WHAT IS EXPECTED ::
Find and copy each line of the records where the string "test" shows up.

MATERIAL FOR THIS TASK ::
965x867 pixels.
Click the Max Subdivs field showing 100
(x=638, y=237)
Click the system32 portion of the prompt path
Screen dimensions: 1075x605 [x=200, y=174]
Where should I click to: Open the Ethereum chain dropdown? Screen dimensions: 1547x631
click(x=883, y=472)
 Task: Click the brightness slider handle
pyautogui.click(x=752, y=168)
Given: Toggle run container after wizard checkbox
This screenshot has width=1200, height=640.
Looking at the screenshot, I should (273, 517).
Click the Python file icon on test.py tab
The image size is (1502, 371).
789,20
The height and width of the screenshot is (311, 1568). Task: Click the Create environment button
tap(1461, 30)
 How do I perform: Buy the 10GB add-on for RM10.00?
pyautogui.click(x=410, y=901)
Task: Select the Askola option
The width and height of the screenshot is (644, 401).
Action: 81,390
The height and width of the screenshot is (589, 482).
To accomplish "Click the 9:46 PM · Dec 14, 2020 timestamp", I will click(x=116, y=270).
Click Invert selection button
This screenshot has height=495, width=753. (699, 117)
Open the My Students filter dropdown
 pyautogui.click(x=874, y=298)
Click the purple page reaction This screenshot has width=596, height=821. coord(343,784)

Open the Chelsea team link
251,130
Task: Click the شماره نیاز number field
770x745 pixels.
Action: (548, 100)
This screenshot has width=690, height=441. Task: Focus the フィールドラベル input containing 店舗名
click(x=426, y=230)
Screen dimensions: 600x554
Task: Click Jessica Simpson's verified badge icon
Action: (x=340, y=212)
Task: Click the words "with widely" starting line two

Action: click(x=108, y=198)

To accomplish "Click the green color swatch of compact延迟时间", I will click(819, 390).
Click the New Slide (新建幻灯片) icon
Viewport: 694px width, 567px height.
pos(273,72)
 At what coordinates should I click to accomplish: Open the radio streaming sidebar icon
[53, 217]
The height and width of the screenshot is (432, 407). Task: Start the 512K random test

SOLUTION FOR THIS PROBLEM ::
Click the Python file icon on test.py tab
The height and width of the screenshot is (432, 407). Task: Start the 512K random test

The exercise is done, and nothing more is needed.